February 25 - Lent, Day 13 - The Destructive Power of Envy

"The Lord said to Cain, 'Why are you angry, and why has your countenance fallen? If you do well, will you not be accepted? And if you do not do well, sin is lurking at the door; its desire is for you, but you must master it.'" - Genesis 4:6-7


Dr. Scott Hahn, Lenten Journey, jealousy, envy


Dr. Hahn's question for today: When have I experienced the power of envy? What were its consequences in my life, and how can I experience healing?


In this chapter, Dr. Hahn explains that there is a difference between jealousy and envy, writing, "Technically speaking, jealousy seeks the good that is perceived in another person, whereas envy seeks to destroy it."

I believe that a little jealousy can actually push us to success. I'll admit that I am a very competitive person and when I see what others in the field of music and photography are doing around me, it often pushes me to get a little better at what I do in these areas. My on-going joke is, I'm so competitive, it bugs me when cars pass me on the Interstate.

There's a rather famous story that circulates in Jewish circles during the days of repentance about a rabbi in a small town who decided to ban all yetzer hara (the evil inclination; the Jewish faith teaches that man is born with both evil and good inclinations and that we have the responsibility to choose to do good or evil). As the story goes, on that day, nothing was accomplished, by anyone. The lesson in the story is that the line between good and bad is not always clear and without a little competitiveness, all productivity in that little town came to a screeching halt.

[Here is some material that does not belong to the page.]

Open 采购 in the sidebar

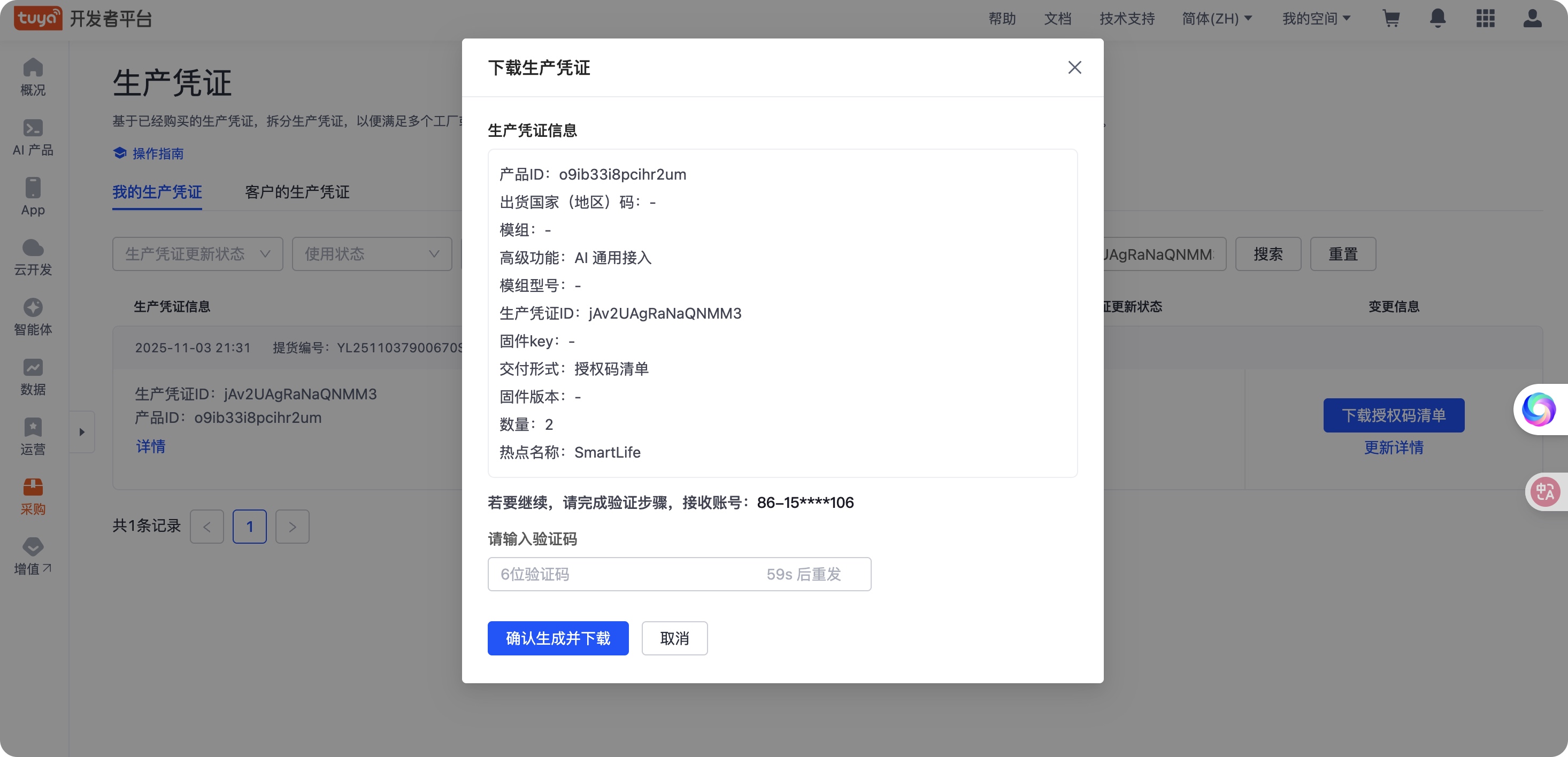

So it is with jealousy and envy. While a little jealousy sometimes pushes me to be better at what I do, occasionally I am envious to the point of wishing someone would fail so I could be the best. One of my most vivid memories of envy having run amok in my life goes back about to the summer of 1998. That summer there was a tall, handsome man, an attractive blonde woman, and two handsome children sitting in the pew every day at morning Mass. I was a single mother of three young children at that time and it grieved me greatly to see this family: everything I had ever wanted but had failed to achieve was paraded before me, in high relief, every morning. At the end of the first week, they and I made friends - she, Jodi, was also a music minister at her home parish on Long Island - and during the course of our conversation I also learned that Jodi was not the wife or the mother. You see, Leo's wife had died the previous year, and Jodi was the nanny. Yes, young Margaret and Leo's mother had been pregnant with their baby brother (named Maximilian, after the saint who had sacrificed his life in Auschwitz in order that a fellow prisoner with a wife and child would be spared), had contracted an illness that could only have been cured by aborting the baby, which she chose not to do, so both were lost. So - as much as I wanted to be sitting in the pew with a tall handsome husband and two gorgeous kids - could I really have drunk from the cup that Leo's wife and family had drunk? No. That incident taught me everything I need to know about covetousness and envy.

Dear Lord, I pray to remember that I am the best expression of who you made me to be.